▶ STATED GOAL:
Repeat the lines of the records from the line with "Where should I click to: Click the Shard" to the line with "point(251,167)", both included.

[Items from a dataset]
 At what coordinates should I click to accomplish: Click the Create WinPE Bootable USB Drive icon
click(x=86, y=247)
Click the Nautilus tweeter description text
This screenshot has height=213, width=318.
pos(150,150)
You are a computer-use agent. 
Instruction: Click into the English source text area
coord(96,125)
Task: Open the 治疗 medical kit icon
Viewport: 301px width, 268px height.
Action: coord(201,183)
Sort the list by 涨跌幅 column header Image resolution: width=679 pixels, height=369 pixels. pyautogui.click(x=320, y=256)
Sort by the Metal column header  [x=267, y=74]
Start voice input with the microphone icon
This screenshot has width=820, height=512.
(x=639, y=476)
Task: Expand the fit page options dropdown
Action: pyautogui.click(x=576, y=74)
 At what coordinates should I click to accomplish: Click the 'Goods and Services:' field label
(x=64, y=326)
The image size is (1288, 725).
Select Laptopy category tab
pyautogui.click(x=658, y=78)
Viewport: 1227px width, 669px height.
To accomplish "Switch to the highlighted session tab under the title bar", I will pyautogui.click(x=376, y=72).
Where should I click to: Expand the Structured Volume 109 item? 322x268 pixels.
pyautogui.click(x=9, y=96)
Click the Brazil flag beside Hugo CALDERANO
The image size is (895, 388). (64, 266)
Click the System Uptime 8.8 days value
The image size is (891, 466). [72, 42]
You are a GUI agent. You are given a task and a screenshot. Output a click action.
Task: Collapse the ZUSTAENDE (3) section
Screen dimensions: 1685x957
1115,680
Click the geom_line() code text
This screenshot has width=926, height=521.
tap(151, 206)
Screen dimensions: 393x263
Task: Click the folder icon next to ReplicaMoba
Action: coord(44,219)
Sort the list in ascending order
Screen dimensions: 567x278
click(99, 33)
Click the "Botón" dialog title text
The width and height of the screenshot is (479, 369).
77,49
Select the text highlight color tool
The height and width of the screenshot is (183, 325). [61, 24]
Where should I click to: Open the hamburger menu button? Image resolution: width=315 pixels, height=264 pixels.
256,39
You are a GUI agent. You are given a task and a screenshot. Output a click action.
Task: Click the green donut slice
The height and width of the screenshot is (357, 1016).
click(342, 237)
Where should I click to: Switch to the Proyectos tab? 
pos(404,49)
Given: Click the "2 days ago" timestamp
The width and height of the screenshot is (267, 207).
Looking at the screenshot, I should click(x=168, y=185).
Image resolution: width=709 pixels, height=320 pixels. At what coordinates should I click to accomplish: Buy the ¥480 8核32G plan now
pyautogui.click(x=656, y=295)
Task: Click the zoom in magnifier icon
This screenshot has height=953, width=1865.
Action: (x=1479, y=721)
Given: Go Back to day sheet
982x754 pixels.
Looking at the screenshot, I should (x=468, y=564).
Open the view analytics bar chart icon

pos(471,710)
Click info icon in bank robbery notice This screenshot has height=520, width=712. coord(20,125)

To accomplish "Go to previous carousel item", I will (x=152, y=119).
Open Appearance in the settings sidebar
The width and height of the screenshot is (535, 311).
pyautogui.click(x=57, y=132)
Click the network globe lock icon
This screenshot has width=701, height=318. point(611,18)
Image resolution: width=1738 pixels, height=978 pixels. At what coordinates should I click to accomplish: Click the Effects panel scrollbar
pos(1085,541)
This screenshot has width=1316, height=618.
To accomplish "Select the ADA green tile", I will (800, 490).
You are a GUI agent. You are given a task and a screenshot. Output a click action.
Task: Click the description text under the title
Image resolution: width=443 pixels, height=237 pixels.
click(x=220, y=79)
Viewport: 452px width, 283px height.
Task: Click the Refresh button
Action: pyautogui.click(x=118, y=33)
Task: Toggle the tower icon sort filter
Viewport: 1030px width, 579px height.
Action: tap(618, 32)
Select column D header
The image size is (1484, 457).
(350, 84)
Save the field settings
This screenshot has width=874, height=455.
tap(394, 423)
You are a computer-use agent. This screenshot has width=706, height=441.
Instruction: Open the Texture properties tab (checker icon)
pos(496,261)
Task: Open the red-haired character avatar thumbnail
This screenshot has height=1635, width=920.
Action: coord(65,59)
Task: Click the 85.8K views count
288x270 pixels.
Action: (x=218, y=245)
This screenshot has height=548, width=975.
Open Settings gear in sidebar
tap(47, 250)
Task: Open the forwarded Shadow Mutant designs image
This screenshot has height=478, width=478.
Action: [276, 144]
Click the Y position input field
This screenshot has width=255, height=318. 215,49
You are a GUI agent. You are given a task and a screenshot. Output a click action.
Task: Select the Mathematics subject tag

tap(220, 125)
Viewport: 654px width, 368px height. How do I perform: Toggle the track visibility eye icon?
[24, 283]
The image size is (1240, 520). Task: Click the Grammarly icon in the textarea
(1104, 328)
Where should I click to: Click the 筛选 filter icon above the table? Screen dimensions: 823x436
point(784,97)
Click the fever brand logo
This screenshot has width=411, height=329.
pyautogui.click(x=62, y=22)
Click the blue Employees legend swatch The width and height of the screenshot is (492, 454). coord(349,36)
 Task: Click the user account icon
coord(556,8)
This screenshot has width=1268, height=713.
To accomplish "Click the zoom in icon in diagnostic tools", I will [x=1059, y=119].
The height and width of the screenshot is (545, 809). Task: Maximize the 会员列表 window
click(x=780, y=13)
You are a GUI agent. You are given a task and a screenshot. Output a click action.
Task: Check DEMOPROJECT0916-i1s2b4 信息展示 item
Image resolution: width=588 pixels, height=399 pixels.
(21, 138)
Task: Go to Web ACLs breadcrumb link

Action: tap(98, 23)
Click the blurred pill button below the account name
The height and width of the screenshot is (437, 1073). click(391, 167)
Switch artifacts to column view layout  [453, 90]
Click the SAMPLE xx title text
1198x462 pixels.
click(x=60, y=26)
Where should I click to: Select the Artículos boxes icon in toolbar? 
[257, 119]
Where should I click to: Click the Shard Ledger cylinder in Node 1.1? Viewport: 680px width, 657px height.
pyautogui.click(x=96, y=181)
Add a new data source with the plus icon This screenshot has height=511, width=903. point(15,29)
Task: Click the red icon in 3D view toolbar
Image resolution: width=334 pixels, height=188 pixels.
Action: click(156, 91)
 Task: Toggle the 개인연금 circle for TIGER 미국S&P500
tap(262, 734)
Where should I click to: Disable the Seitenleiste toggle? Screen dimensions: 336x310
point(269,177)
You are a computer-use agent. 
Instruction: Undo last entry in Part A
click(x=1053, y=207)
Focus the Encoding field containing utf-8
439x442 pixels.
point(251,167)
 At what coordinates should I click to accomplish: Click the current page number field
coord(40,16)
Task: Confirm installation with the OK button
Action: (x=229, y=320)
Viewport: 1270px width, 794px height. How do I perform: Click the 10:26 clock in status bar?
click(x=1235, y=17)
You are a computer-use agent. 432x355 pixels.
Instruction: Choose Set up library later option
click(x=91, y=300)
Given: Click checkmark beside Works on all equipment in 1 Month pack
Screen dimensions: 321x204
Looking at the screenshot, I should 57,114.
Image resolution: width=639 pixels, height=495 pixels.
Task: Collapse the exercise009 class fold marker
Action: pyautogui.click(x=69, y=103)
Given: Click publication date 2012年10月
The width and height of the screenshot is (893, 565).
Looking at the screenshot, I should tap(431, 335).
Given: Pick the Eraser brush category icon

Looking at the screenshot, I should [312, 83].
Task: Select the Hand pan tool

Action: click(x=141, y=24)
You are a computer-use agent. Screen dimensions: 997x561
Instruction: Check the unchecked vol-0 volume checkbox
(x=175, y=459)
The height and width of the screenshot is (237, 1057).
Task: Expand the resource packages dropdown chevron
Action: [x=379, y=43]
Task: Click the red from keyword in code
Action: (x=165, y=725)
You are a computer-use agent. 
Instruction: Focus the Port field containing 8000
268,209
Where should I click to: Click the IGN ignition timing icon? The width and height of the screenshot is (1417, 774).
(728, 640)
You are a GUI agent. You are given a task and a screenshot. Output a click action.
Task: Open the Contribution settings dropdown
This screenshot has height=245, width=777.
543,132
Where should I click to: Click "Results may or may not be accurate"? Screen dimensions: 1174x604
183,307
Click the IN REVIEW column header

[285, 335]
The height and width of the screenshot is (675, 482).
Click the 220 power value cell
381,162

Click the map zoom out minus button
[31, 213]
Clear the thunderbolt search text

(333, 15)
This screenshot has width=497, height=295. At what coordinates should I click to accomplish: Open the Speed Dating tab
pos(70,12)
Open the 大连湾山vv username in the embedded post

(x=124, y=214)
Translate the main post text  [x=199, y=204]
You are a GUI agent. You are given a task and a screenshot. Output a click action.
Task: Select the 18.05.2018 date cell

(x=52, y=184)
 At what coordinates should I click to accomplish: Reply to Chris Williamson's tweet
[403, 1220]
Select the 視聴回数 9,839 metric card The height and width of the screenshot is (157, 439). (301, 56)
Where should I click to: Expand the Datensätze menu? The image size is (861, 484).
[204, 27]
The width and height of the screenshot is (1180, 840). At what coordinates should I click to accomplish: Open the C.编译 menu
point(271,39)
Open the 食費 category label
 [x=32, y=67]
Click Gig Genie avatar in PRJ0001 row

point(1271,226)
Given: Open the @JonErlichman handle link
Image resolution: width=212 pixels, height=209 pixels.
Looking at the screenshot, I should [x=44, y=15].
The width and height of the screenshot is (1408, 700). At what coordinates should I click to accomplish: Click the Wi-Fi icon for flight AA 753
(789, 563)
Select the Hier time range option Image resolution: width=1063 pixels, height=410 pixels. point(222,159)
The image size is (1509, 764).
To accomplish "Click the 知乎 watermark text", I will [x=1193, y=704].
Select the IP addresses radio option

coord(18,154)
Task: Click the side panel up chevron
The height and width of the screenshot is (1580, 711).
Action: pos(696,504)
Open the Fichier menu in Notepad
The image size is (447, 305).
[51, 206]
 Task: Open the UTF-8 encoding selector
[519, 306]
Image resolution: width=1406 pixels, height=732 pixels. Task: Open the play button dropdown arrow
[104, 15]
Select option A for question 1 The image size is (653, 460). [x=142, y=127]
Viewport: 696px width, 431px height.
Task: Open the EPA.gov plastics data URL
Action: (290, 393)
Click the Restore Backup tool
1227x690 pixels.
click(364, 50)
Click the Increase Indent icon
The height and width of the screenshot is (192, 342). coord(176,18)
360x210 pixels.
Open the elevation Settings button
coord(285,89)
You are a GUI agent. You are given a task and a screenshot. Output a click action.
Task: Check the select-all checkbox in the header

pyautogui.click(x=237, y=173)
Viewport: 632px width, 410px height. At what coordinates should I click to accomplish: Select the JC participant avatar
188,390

▶ PROBLEM SOLUTION:
Where should I click to: Click the Shard Ledger cylinder in Node 1.1? Viewport: 680px width, 657px height.
pyautogui.click(x=96, y=181)
Add a new data source with the plus icon This screenshot has height=511, width=903. point(15,29)
Task: Click the red icon in 3D view toolbar
Image resolution: width=334 pixels, height=188 pixels.
Action: click(156, 91)
 Task: Toggle the 개인연금 circle for TIGER 미국S&P500
tap(262, 734)
Where should I click to: Disable the Seitenleiste toggle? Screen dimensions: 336x310
point(269,177)
You are a computer-use agent. 
Instruction: Undo last entry in Part A
click(x=1053, y=207)
Focus the Encoding field containing utf-8
439x442 pixels.
point(251,167)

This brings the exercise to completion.